On Tuesday, Farrell City Council will meet with city manager Michael Ceci and Dr. Michael Weir, the state-appointed Act 47 recovery coordinator, to discuss revisions to the fiscal recovery plan. The session is set for 6:30 p.m.
It should be an interesting meeting. We wonder if Farrell is really ready to get out of Act 47 — unless there is consolidation with other local communities. There are certain tax benefits that come with being distressed that are necessary if the city is to survive.
The main tax benefit is with the personal income tax. Everyone who works in Farrell can be taxed at the city’s high rate and Farrell is permitted to keep the extra tax above what the worker’s home community charges.
That is a pretty substantial chunk of change that the city probably can’t afford to lose. And in a way, people who work in the city are receiving benefits of road repair and emergency services if they need them.
According to a recent Herald story, council members and Mayor Olive McKeithan will need to consider some tough questions posed by Ceci.
Two of the frightening questions Ceci will ask concern increases in the city’s income tax and property tax rates.
Raising taxes is pretty much a kiss of death for any elected official in a community where a high level of poverty exists.
Still, some other serious decisions are looming on the horizon. One concerns services for the fire department, street department, code enforcement, the library, recreation, administration and police.
One of the pluses of Act 47, for example, was that it provided flexibility in dealing with firefighters’ and street workers’ unions.
Today several city employees are dual fightfighters and street workers, graciously accepting the increased tasks to benefit the troubled city.
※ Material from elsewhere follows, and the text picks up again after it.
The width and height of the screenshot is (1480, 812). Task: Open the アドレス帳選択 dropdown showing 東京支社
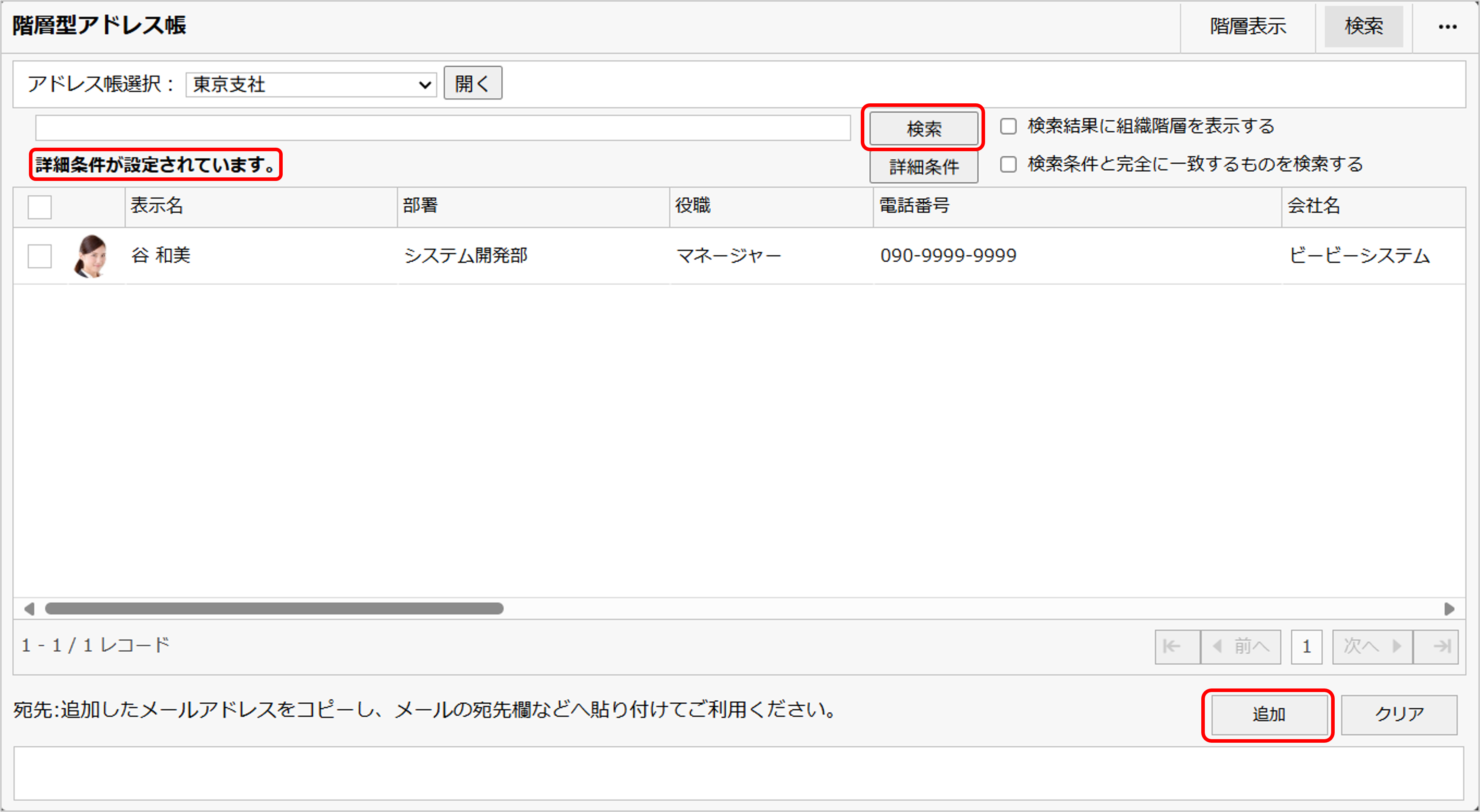311,84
One major problem that can’t be ignored is the skyrocketing cost of police protection. When Farrell joined other communities in the Southwest Mercer County Regional Police Department, there was a savings. Not anymore.
The cost of being part of the merger is off the charts. Most of the fault lies with the commission that was appointed to oversee its operation, yet for some reason, continues far too often to buckle to demands of the department.
It is only fiscally responsible for the city leaders to look into ways to save money for police, whether it would be to secure protection from Sharon or Hermitage, or like some other communities, turn to state police. However the latter is not advisable, because the state police presence would probably only be there in emergency situations.
Council should consider every kind of merger or consolidation of other programs as well if it will save money and should discuss it with leaders from surrounding municipalities.
According to Ceci’s plan that council and mayor will consider: No staffing increases, minimal wage hikes and limited departmental spending, plus gradual wage and property tax hikes, better tax collection and gradual decreases in the nonresident wage tax. Ceci predicts that this would allow the city to get out of Act 47 in 2018.
That probably may never reach fruition. In fact, part of it concerning tax increases will create a nightmare for more higher-taxed residents and perhaps some businesses or industries that may elect to leave the city. Nobody would relocate to the city to pay higher property taxes.
There is one big question that every elected official needs to consider and tell the truth:
“Do you think Farrell is a economically viable city or can become one, meaning it can rely upon a consistently increasing tax base to meet the costs of providing services to its residents?”
Everyone in Farrell and surrounding communities will be watching the decisions about the Act 47 plan.
But to us, Farrell getting out of Act 47 altogether is a dangerous option filled with uncertainty.